Anthony Robbins shares that to get ahead financially you need to find great joy in contributing to others. He also adds that you must spend less than you earn and invest the rest. Without making intelligent investments most people are losing money due to inflation alone.

Radio host and author Dave Ramsey shares that there are a few steps to being financially free, which means paying off your debts and having enough money to live the life you want.

His first step; establish a $1000 emergency fund. At the same time stop using credit cards, and use this fund only in agreement with your spouse for real emergencies.

You should be able to get this fund together within a month by saving, cutting costs, and selling items online or in garage sales. The only other thing to remember is that once funds are used, all extra spending stops until you get the emergency fund back up to $1000.
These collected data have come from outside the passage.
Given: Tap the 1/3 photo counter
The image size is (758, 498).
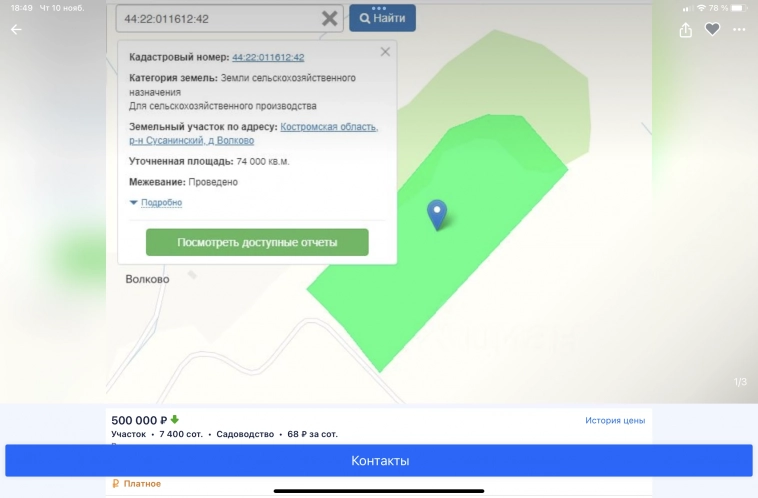Looking at the screenshot, I should (740, 383).
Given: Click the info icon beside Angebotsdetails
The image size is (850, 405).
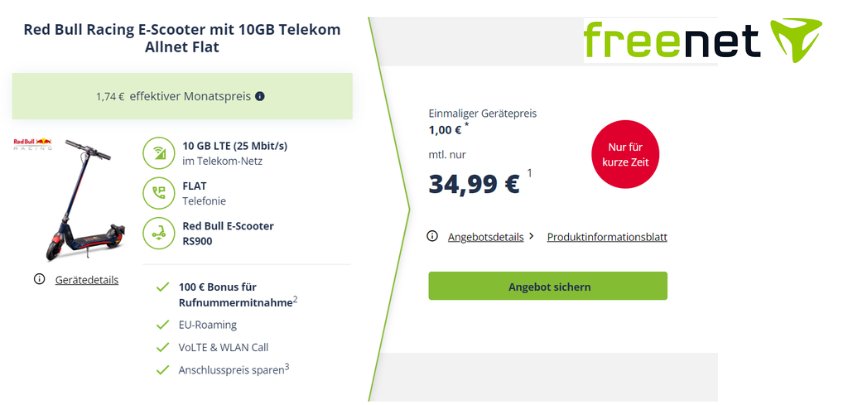Looking at the screenshot, I should 432,236.
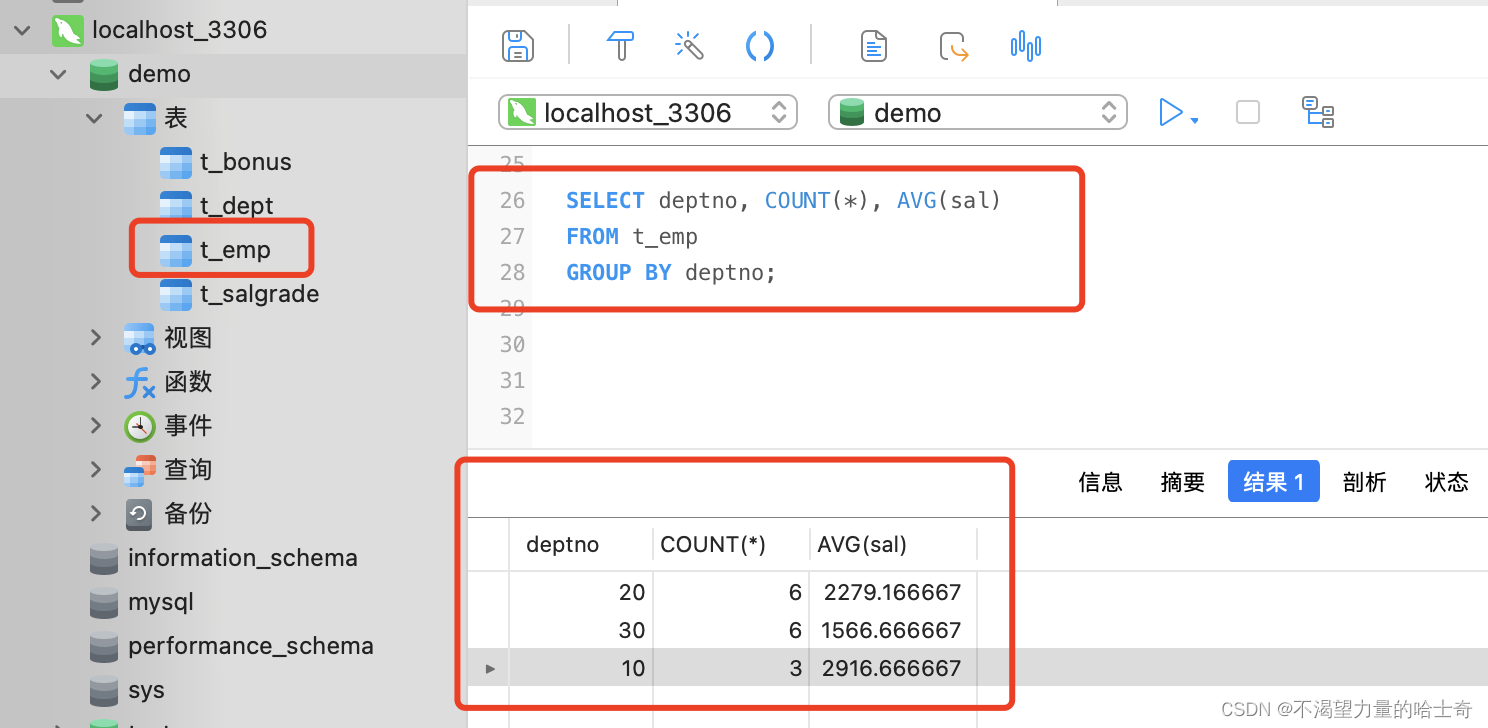Click the Save query icon
Screen dimensions: 1488x728
coord(517,46)
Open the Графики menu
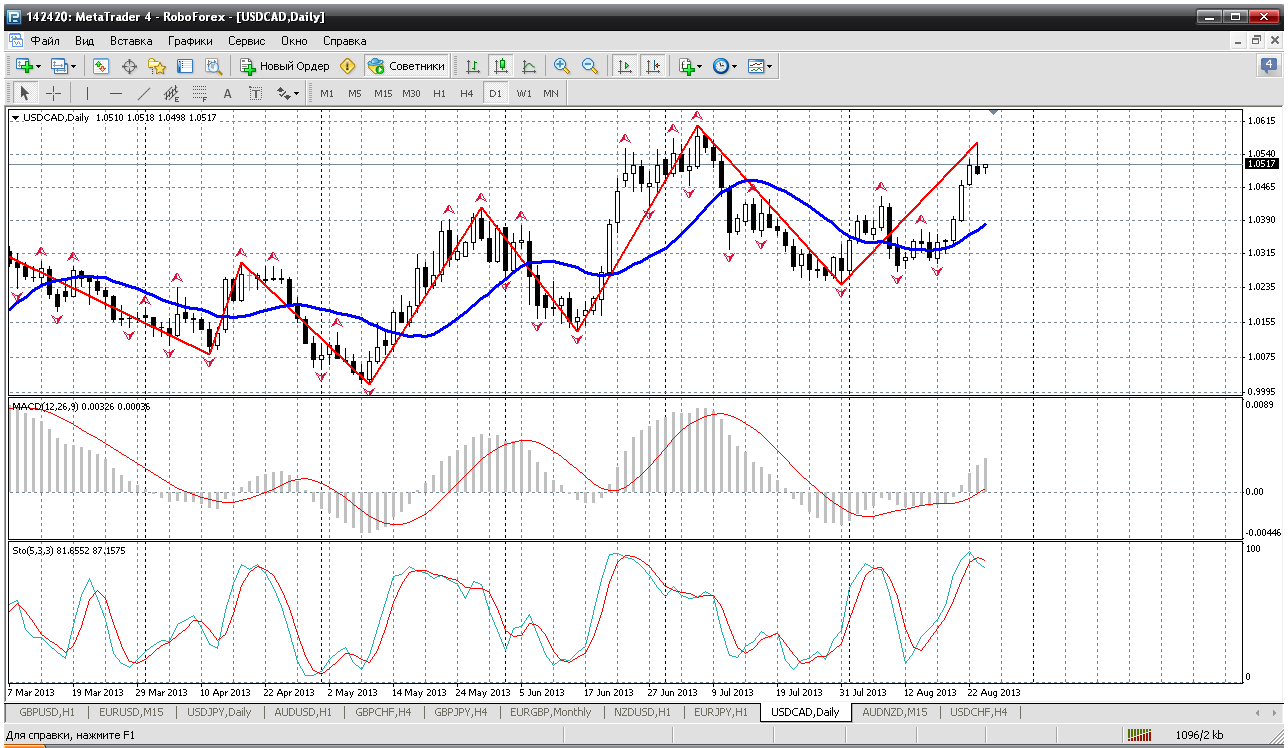The width and height of the screenshot is (1288, 748). (190, 41)
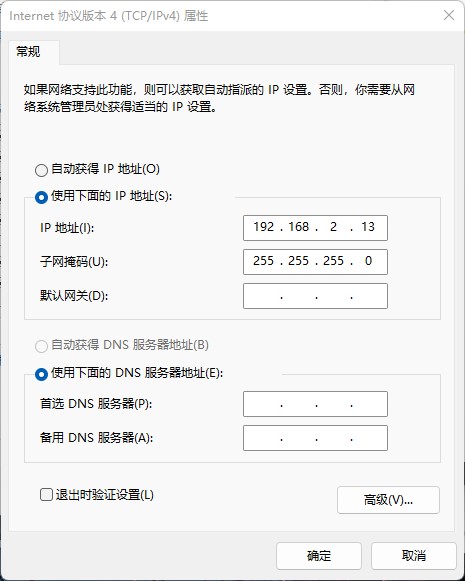The image size is (465, 581).
Task: Choose 使用下面的 DNS 服务器地址 radio option
Action: click(41, 374)
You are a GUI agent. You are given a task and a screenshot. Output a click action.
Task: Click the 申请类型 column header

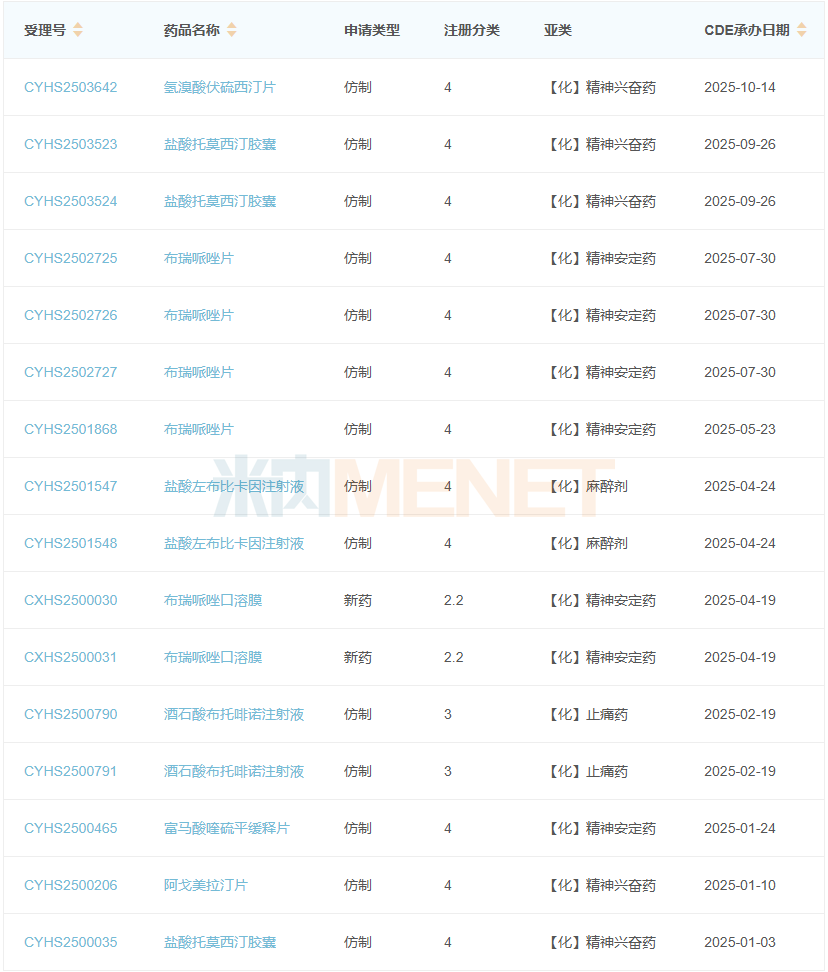click(371, 30)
The next step Ramsey shares is the snowball effect. You begin to pay off your credit cards and loans by paying more than the minimum payment each month until one loan is paid off. Then you use the previous payment from that loan and add it to the payment on the next loan. You continue doing this until all your debts are paid off.

This is an odd step for many people, and it was a challenge for my family as well. Most of us pay off a loan and then want to celebrate by spending the “extra” money we now have. In truth, there is no “extra” money until the next loan (and the one after that) is paid off. However, this truly works as long as you stay focused.

Where do most Americans lose money? One of the main places is restaurants. Everyone deserves a special night now and then, but for many this habit costs far more than they realize.

A second major drain is buying a car that costs too much in comparison to one’s salary.

It is well known that 95% of couples whose marriages ended in divorce shared that stress over debt and arguments about money were a main cause of the demise of the relationship.

Consider for a moment the staggering implications. More than 90% of people get married. When one understands that the first cause of most problems is debt, and almost everyone gets married at some point, it is easy to see why getting a grip on finances needs to be a top priority.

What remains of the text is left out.